SBIR Phase II: Decentralized Evacuation Intelligence with Generative AI, Personalized Preparedness and Robust Real-Time Navigation

The broader/commercial impact of this Small Business Innovation Research (SBIR) Phase II project is to enhance public safety and community resilience in wildfire-prone areas through a personalized evacuation technology that integrates planning and real-time response. Evacuation remains one of the most urgent and time-critical aspects of wildfire disaster management, yet residents often lack access to trustworthy, actionable information when it matters most. This project will commercialize a novel digital platform that provides both proactive preparedness tools and dynamic evacuation guidance that functions even without internet connectivity. By tailoring evacuation strategies to individual needs and local hazards, this technology bridges the gap between emergency protocols and real-world decisions made by households under stress. Beyond saving lives, it reduces the burden on first responders, supports better allocation of emergency resources, and strengthens long-term community preparedness. The innovation also opens export and scaling opportunities to other disaster-prone geographies and hazards (i.e. floods, volcanic eruptions, hazardous materials release), contributing to the growing market for smart emergency management systems.
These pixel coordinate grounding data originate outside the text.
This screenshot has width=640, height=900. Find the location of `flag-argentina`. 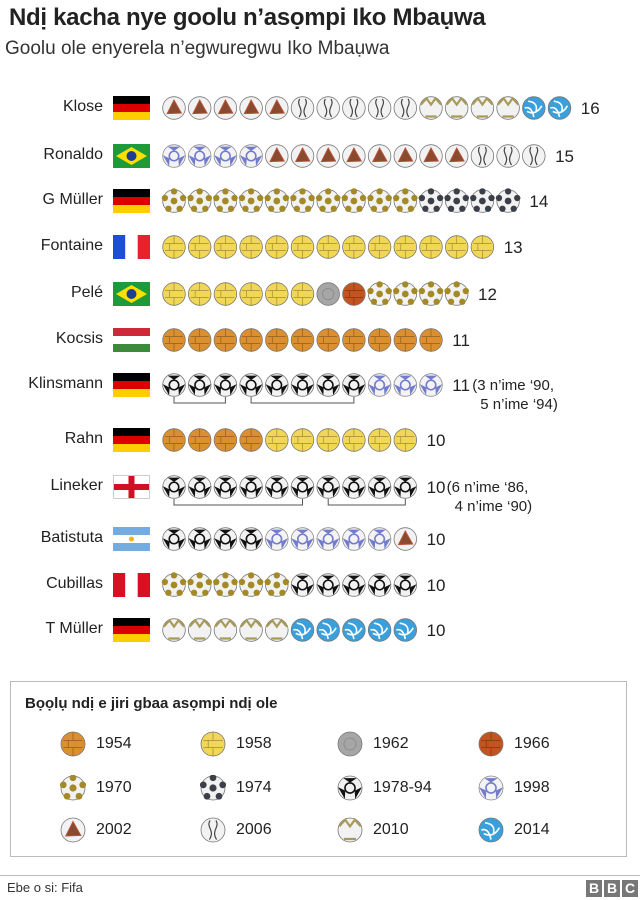

flag-argentina is located at coordinates (132, 539).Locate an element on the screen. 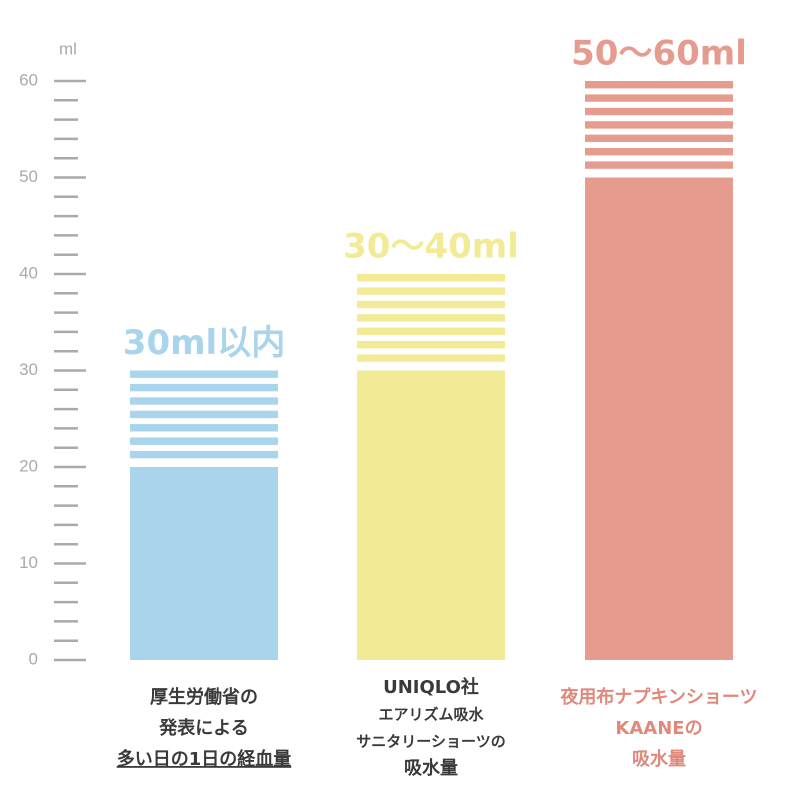 The width and height of the screenshot is (800, 800). y-tick-label: 10 is located at coordinates (28, 562).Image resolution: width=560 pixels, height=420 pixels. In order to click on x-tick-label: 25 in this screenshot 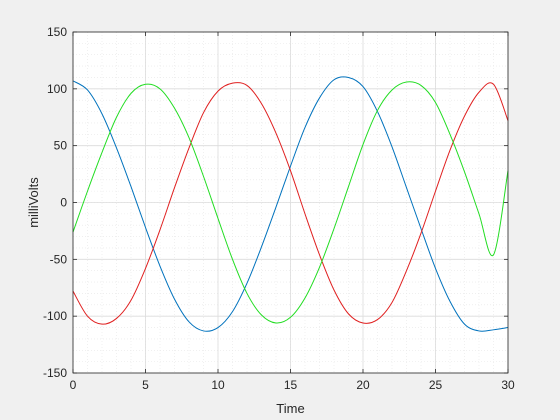, I will do `click(436, 385)`.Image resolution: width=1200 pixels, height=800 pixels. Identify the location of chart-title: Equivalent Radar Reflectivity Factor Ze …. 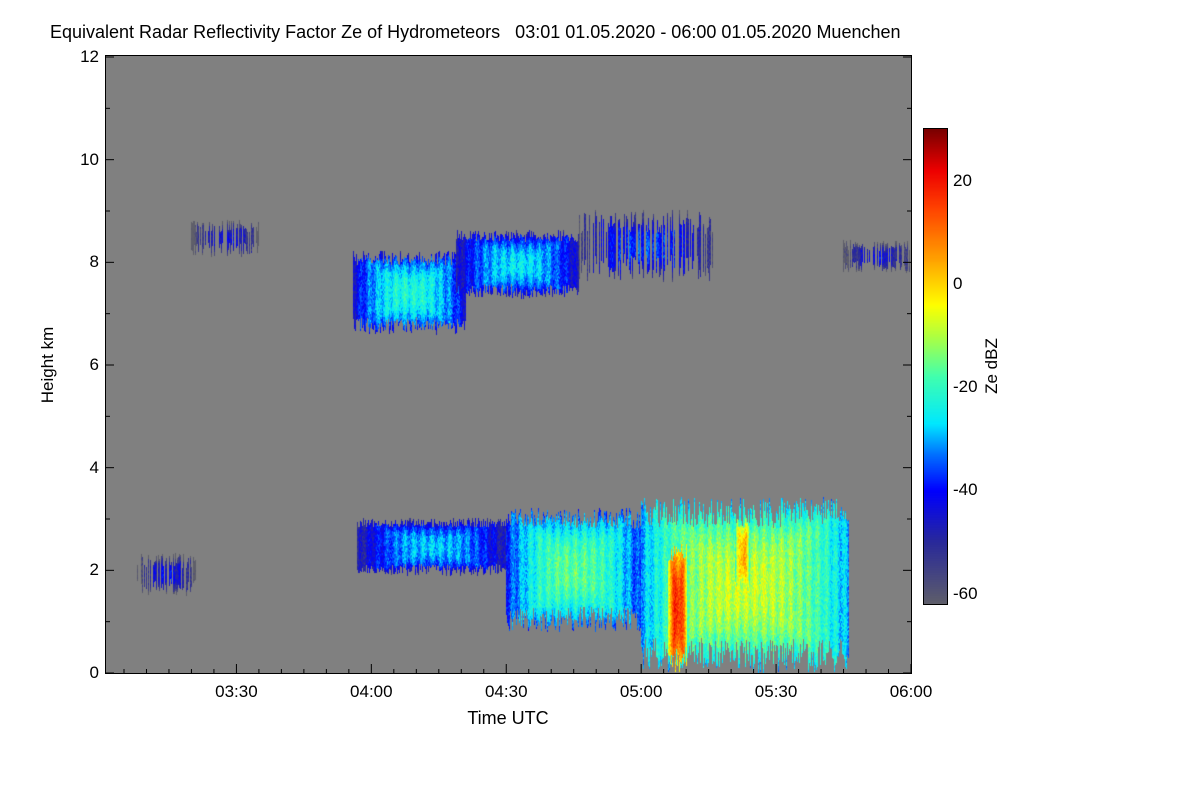
(476, 32).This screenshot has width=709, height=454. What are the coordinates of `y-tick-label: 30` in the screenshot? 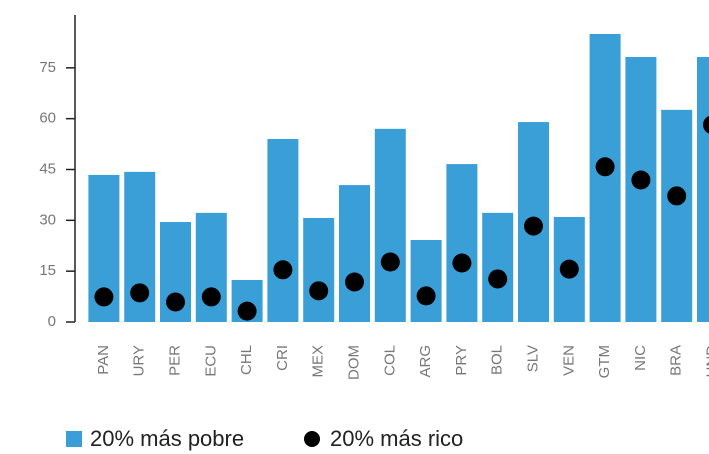 It's located at (48, 220).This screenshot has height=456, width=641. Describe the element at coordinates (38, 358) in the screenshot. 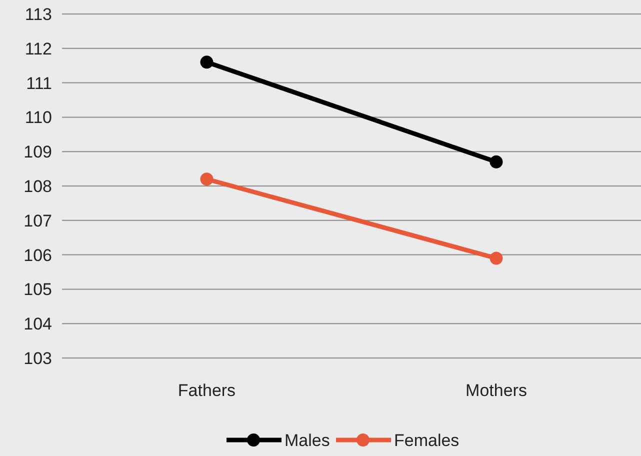

I see `y-tick-label: 103` at that location.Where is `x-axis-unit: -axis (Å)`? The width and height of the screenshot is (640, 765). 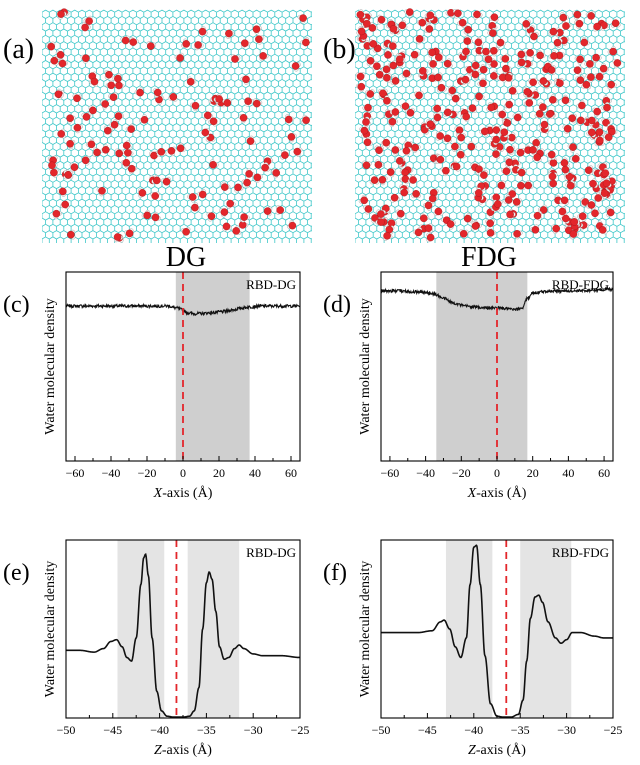
x-axis-unit: -axis (Å) is located at coordinates (187, 750). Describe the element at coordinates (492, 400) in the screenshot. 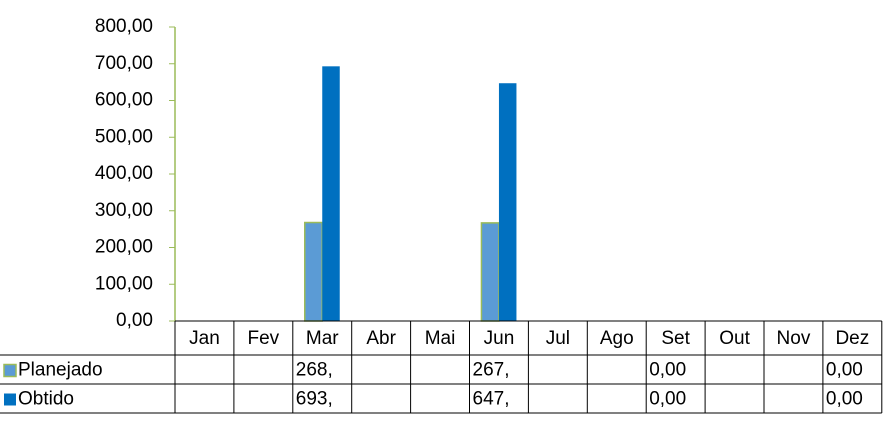

I see `data-label: 647,` at that location.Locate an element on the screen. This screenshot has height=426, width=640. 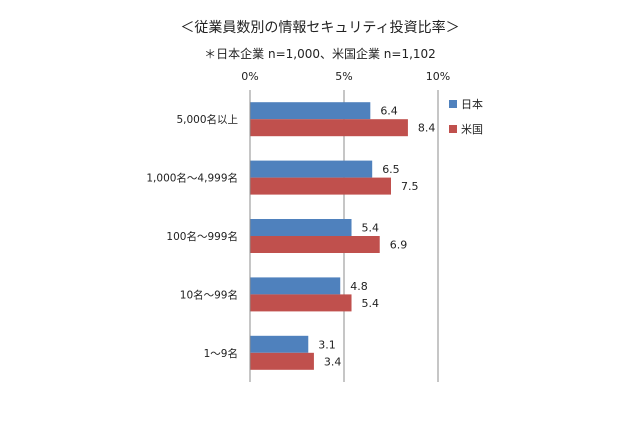
data-label: 3.1 is located at coordinates (327, 344).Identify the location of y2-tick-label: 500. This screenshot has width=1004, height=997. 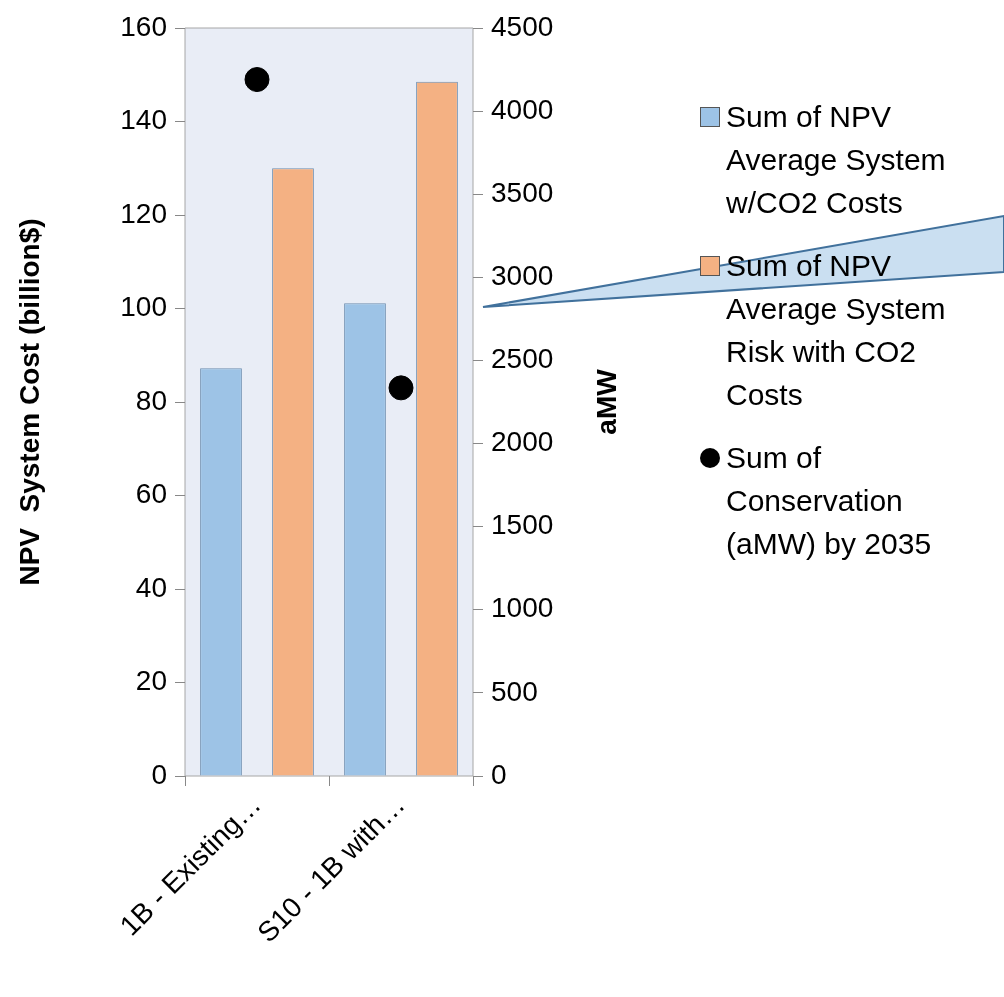
(514, 691).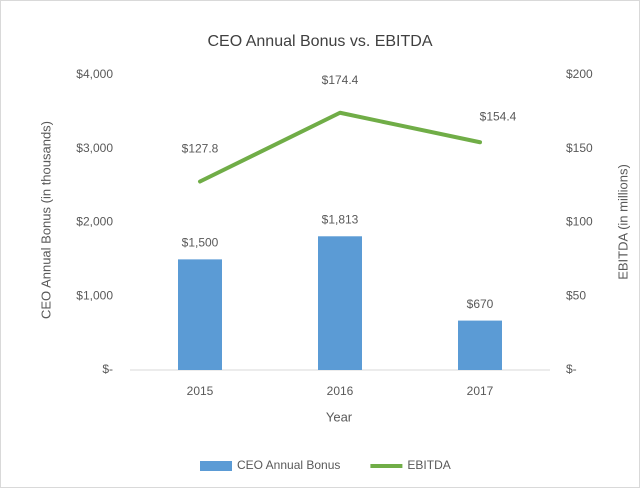 The width and height of the screenshot is (640, 488). What do you see at coordinates (200, 391) in the screenshot?
I see `x-tick-label: 2015` at bounding box center [200, 391].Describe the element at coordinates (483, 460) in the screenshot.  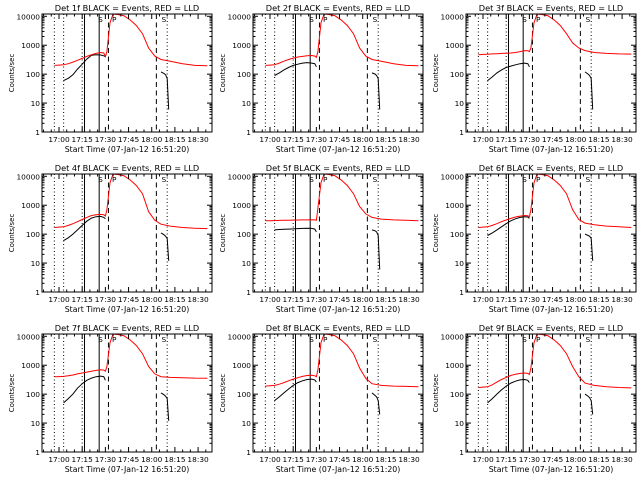
I see `x-tick-label: 17:00` at that location.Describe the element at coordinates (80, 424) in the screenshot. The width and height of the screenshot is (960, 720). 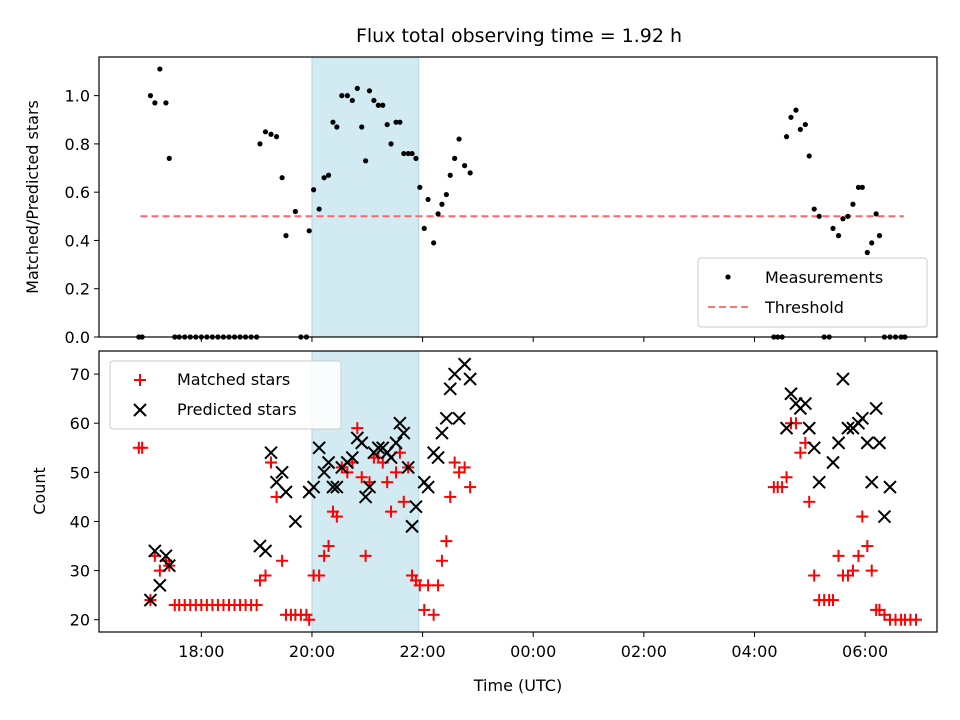
I see `y-tick-label: 60` at that location.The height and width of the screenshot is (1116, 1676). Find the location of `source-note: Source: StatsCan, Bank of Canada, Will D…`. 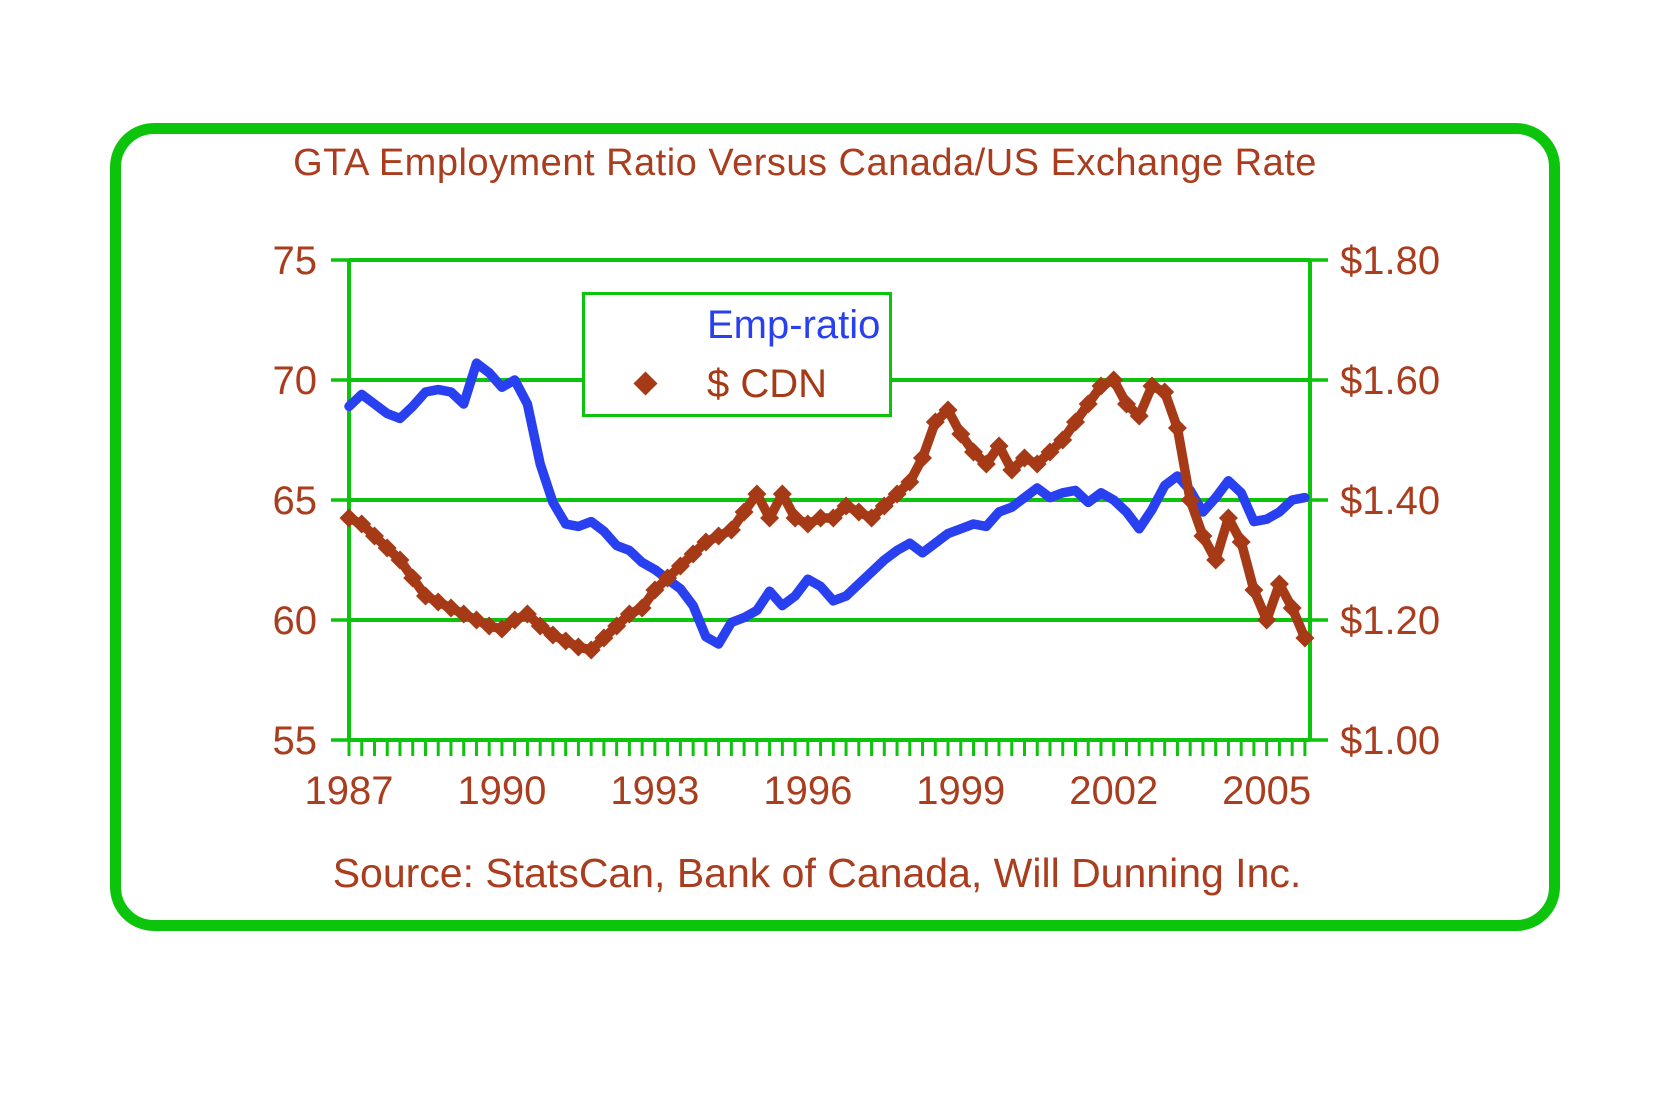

This Small Business Innovation Research (SBIR) Phase II project addresses the technical challenge of developing a robust, scalable, and user-centered wildfire evacuation platform powered by a Digital Twin (DT) of the built and natural environment. The proposed solution includes three core innovations: (1) a surrogate modeling approach that allows for fast, on-device evacuation route predictions based on pre-simulated wildfire scenarios, (2) an AI-driven interface for emergency managers to interactively validate and refine evacuation strategies, and (3) a Preparedness App that enables residents to plan for wildfire threats using personalized virtual drills and destination planning, supported by carefully designed user engagement strategies. Building on Phase I feasibility studies, Phase II will focus on integrating these components into a minimum viable product, field-testing it in pilot communities, and validating both user outcomes and technical performance. Anticipated results include increased evacuation readiness, faster community clearance times, and reduced reliance on emergency services during wildfires. The project draws on insights from traffic modeling, disaster risk reduction, human behavior in disasters, user-centered design, and geospatial analytics to deliver a next-generation preparedness solution for an escalating national challenge.

This award reflects NSF's statutory mission and has been deemed worthy of support through evaluation using the Foundation's intellectual merit and broader impacts review criteria.

Award Number: 2528445
Principal Investigator: Sarah Lindbergh
Funds Obligated: $1,231,473
State: DE